Common to all of CS's claims under the CFAA is the requirement of proof that the defendant accessed information "without authorization" or "exceed[ed] authorized access." A person "exceeds authorized access" when he "access[es] a computer with authorization and … use[s] such access to obtain or alter information in the computer that the accesser is not entitled so to obtain or alter." Id. § 1030(e)(6). The root term, however—"authorization"—is not defined by the statute, and has been the subject of robust debate. One point of agreement is that "without authorization" should be given its "common usage, without any technical or ambiguous meaning." United States v. Morris, 928 F.2d 504, 511 (2d Cir.1991); see also LVRC Holdings LLC v. Brekka, 581 F.3d 1127, 1132-33 (9th Cir.2009). Here, the record contains only limited evidence that A1 accessed CS's servers, and such access was not "without authorization" under any common meaning of that term.

First, A1 acknowledges that at least two of its employees created trial accounts for CollegeSource Online, using a process available to the general public. There is no evidence, however, that those employees downloaded catalogs for commercial use in violation of the Subscription Agreement, hacked into technologically sequestered portions of the database, or even so much as viewed any particular document. The record would therefore not support a jury finding that A1 violated the CFAA in this respect.

Second, A1 concedes that some course catalogs in its initial offering were obtained from links embedded on the web pages of schools that subscribe to CataLink. These materials were available without precondition to any member of the general public who clicked the link on the subscribing school's website and was thereby directed to CS's servers. Thus again, A1 obtained the materials in question without breaching any technological barrier or contractual term of use. CS provides no other evidence that A1's use of CataLink was "without authorization." Accordingly, we will affirm the District Court's order insofar as it granted summary judgment in favor of A1 on Count Three.

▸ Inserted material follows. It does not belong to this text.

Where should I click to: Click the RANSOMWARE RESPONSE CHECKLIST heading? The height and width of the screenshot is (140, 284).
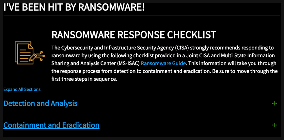pyautogui.click(x=134, y=35)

I read this as a very narrow holding that access "using a process available to the general public" is not a CFAA violation at least absent some kind of circumvention of a contract-based or code-based restriction. It strikes me as similar to the holding of the First Circuit in EF Cultural Travel v. Zefer. It's clearly correct, I think, although very limited. In particular, I don't see the Court as taking sides in broader debates over the scope of the CFAA, such as whether and when breaching TOS is a crime and what constitutes breach of a code-based restriction. But given the significant uncertainty about what the CFAA covers, even this very narrow holding is good to see and worth noting.